Criswell also used the death of institutions in the past to warn the SBC about their own future.
An institution can be like a great tree which in times past withstood the rain, and the wind, and the storm, and the lightning, but finally fell because the heart had rotted out. Insects, termites destroyed the great monarch of the woods. This is the unspeakably tragic thing that happens to many of our Christian institutions, and eventually threatens them all. They are delivered to secularism and infidelity, not because of a bitter frontal attack from without, but because of a slow, gradual permeation of the rot and curse of unbelief from within.

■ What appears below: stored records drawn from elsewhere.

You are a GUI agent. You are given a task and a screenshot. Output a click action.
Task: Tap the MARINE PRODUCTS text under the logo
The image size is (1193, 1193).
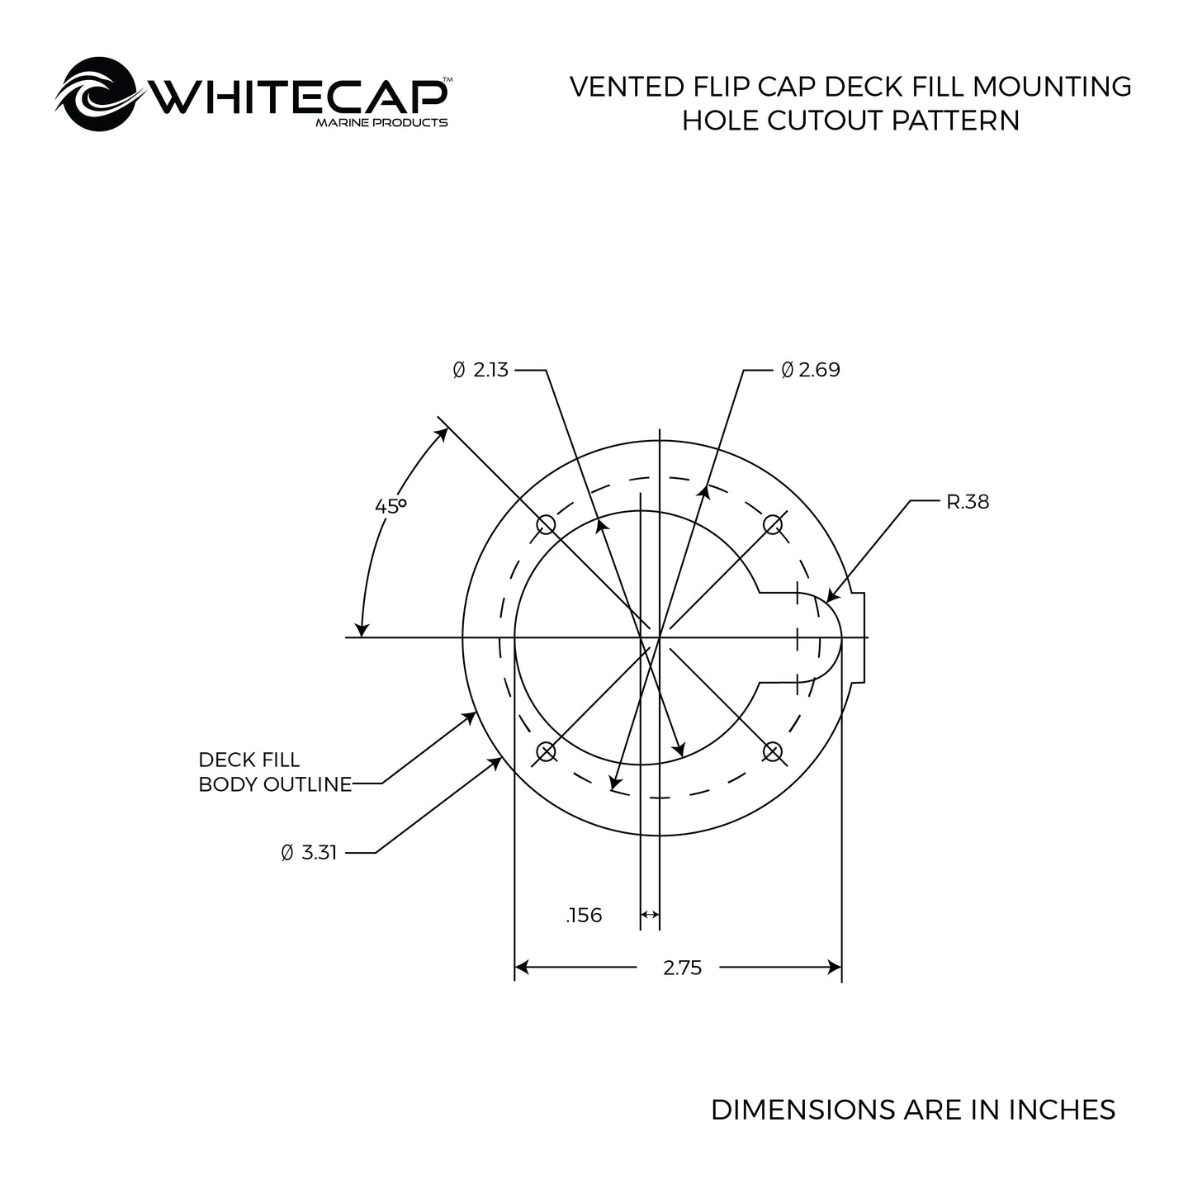[x=381, y=123]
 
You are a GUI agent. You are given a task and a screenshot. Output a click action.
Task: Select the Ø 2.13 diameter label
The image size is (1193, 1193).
[x=481, y=370]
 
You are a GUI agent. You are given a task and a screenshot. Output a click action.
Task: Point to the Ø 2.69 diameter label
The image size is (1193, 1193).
[x=811, y=370]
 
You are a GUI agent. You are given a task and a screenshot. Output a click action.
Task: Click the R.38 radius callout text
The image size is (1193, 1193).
[x=967, y=501]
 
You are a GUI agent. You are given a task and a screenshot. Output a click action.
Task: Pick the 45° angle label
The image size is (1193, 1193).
[x=391, y=505]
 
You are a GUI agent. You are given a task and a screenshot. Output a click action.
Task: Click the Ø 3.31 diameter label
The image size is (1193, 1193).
[x=309, y=853]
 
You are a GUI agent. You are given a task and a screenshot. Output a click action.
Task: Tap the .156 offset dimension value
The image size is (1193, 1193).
[x=584, y=915]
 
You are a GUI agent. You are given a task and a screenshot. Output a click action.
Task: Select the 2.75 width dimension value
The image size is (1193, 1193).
[x=682, y=968]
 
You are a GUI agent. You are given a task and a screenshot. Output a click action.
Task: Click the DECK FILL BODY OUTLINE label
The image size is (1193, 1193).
[x=274, y=772]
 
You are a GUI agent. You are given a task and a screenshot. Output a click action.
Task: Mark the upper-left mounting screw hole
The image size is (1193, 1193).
[x=546, y=524]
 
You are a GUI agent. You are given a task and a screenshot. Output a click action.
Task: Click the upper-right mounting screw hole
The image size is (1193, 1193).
[x=773, y=524]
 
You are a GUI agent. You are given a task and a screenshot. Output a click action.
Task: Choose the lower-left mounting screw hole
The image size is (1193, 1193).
[x=546, y=751]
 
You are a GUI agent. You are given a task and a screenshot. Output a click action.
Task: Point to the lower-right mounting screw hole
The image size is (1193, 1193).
[x=773, y=751]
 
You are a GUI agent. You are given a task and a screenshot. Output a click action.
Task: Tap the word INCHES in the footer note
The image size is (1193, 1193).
[x=1062, y=1110]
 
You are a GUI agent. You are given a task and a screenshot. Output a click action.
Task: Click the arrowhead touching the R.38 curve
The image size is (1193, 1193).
[x=831, y=596]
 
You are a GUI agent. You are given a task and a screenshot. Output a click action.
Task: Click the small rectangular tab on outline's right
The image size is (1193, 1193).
[x=859, y=637]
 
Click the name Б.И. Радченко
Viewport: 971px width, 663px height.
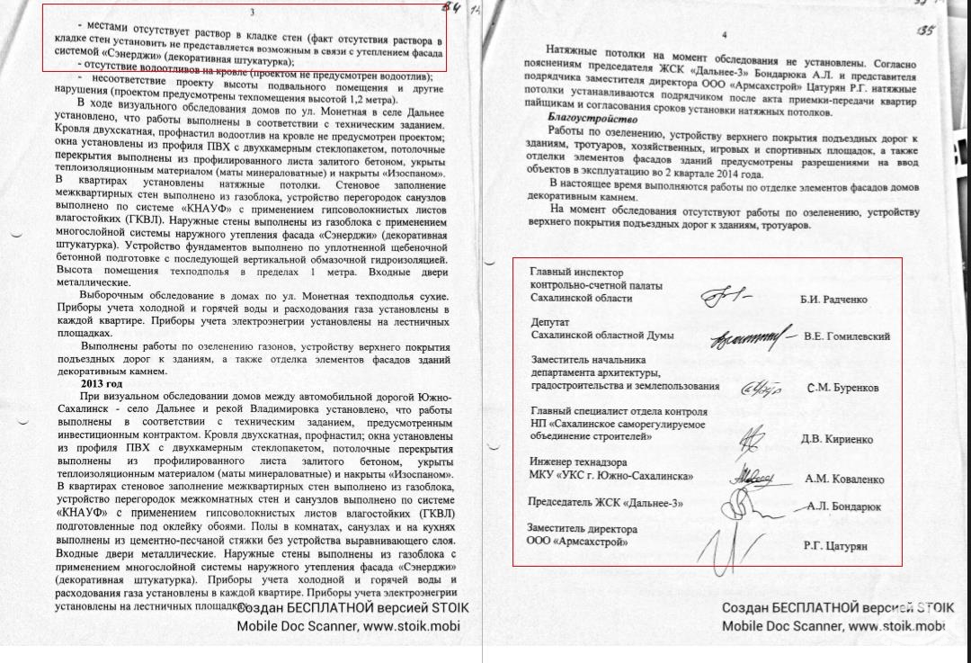click(x=833, y=300)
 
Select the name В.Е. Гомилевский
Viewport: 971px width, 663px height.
click(x=847, y=336)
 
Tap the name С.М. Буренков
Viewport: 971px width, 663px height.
click(x=842, y=389)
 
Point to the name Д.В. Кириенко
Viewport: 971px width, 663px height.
click(x=836, y=440)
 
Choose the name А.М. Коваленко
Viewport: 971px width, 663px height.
click(x=843, y=479)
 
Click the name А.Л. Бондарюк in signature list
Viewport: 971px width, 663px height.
click(x=843, y=506)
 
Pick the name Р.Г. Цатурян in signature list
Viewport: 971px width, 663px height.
click(x=834, y=546)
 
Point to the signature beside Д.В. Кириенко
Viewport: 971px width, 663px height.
click(x=749, y=439)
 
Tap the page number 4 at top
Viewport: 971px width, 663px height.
click(x=723, y=35)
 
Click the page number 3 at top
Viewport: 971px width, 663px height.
click(x=251, y=12)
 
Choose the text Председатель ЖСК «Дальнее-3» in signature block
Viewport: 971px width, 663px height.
click(x=606, y=503)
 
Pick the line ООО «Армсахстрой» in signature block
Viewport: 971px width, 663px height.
click(x=576, y=542)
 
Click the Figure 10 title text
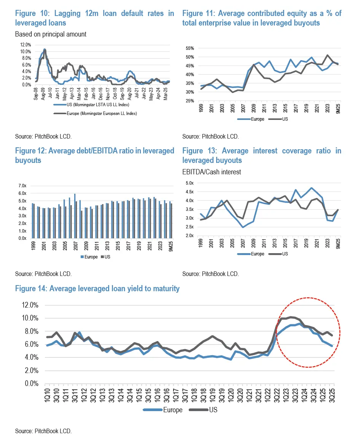tap(94, 18)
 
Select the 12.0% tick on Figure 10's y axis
tap(25, 45)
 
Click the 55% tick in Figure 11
tap(190, 48)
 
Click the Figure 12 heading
tap(94, 155)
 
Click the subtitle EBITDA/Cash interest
tap(211, 172)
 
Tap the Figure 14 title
tap(97, 289)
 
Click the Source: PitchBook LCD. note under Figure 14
tap(43, 431)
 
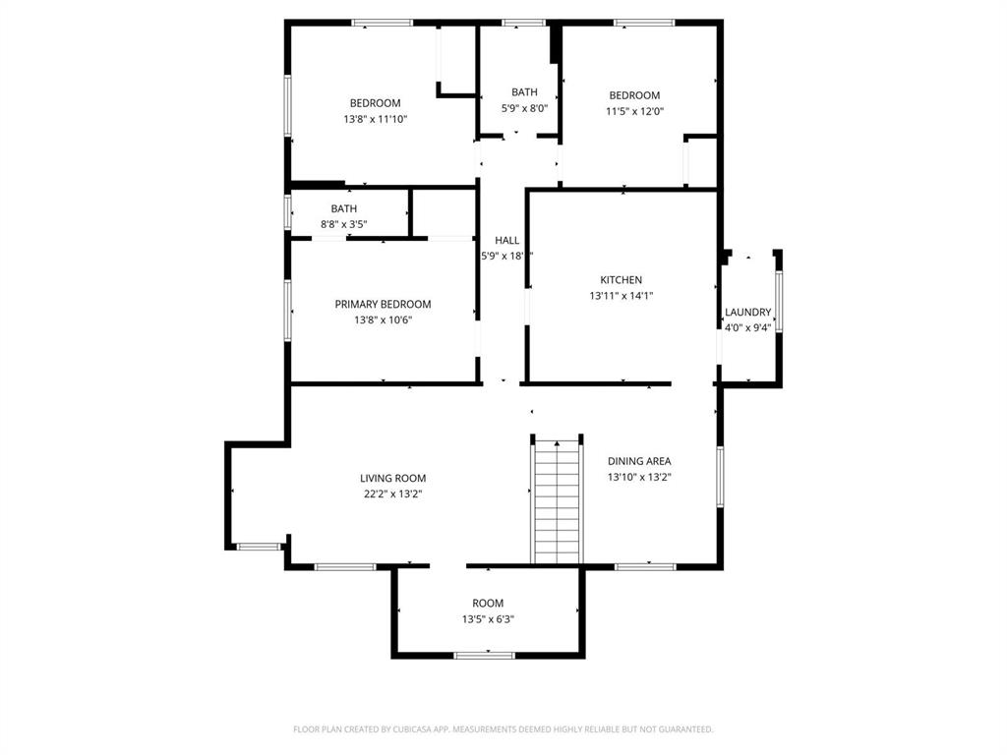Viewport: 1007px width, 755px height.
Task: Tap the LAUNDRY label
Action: tap(748, 313)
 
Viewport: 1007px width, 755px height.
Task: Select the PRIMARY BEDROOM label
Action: tap(383, 305)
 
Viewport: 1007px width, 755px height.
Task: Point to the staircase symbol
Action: tap(558, 501)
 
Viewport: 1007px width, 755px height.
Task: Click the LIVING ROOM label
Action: tap(392, 479)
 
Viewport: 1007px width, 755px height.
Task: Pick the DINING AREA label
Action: tap(639, 461)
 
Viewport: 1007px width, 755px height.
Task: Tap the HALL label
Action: tap(506, 241)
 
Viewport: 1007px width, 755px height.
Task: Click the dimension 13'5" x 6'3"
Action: tap(488, 619)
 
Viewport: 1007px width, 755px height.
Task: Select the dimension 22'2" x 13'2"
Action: tap(392, 494)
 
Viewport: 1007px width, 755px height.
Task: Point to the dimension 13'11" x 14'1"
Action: tap(622, 296)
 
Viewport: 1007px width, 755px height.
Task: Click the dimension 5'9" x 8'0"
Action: tap(524, 108)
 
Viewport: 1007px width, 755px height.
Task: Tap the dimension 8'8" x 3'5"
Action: tap(344, 224)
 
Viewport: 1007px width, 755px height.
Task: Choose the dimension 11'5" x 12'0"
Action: tap(634, 111)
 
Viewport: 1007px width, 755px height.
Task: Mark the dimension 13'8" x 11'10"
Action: tap(375, 119)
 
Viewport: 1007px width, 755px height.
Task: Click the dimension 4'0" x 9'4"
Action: tap(748, 328)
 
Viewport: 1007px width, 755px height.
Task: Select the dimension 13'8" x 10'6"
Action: tap(383, 319)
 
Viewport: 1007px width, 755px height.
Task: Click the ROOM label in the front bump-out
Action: tap(488, 604)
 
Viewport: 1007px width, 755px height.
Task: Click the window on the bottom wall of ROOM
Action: tap(485, 655)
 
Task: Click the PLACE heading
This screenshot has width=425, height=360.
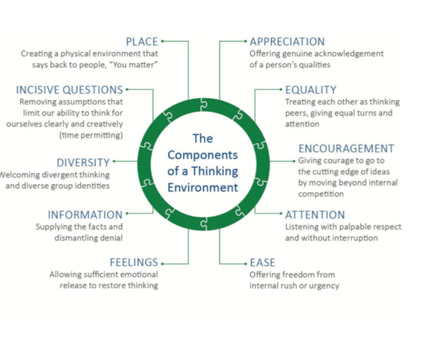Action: click(141, 41)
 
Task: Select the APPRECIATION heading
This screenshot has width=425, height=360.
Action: click(287, 41)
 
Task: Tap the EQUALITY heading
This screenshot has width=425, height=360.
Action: click(310, 90)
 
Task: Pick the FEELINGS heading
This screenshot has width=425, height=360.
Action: click(134, 263)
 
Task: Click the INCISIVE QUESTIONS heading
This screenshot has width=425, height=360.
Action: click(69, 90)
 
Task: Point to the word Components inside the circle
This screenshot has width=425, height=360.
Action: click(203, 154)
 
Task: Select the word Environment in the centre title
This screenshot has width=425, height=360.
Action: click(203, 188)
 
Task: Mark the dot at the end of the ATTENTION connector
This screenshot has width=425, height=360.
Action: click(280, 215)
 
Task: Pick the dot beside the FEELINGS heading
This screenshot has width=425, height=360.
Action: click(165, 263)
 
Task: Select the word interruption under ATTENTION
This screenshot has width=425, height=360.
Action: click(353, 238)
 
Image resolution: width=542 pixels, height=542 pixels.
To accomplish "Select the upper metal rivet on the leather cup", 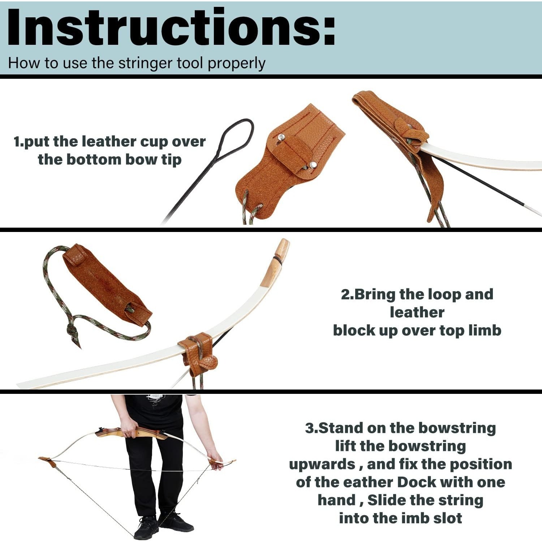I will click(x=280, y=137).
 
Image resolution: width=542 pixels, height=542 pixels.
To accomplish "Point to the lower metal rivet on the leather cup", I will click(x=313, y=165).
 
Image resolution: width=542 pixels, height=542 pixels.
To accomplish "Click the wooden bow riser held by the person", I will click(x=145, y=433).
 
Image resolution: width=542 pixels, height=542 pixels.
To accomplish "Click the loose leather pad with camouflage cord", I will click(x=105, y=285).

His warning about the danger of internal rot still holds true today. Internal rot often comes from the place you least expect it. This means that no matter what side you find yourself on current SBC events, we all need to check our own hearts. Criswell’s warning means that we all must continually work to bring to stoke the fire of the gospel in our hearts. The illustrations Criswell uses are proof that everyone is capable of straying from the gospel, no matter how close we find ourselves to God today.
As it relates to institutions and churches, Criswell states that we need each other. The SBC in 1985 was focused on who was out, and who was in, much in the same way it is today. Some of the same labels and insults are used as they were then. But Criswell’s point remains the same. “Our strength lies in a common determination and a common dedication.” The strength of the SBC is not that we all believe exactly the same way, but in that we all share the common goal of taking the gospel to the nations. The future of our denomination is in the hands of God as he said. But our future as a denomination also lies in our willingness to overcome and differences and put the gospel above all else.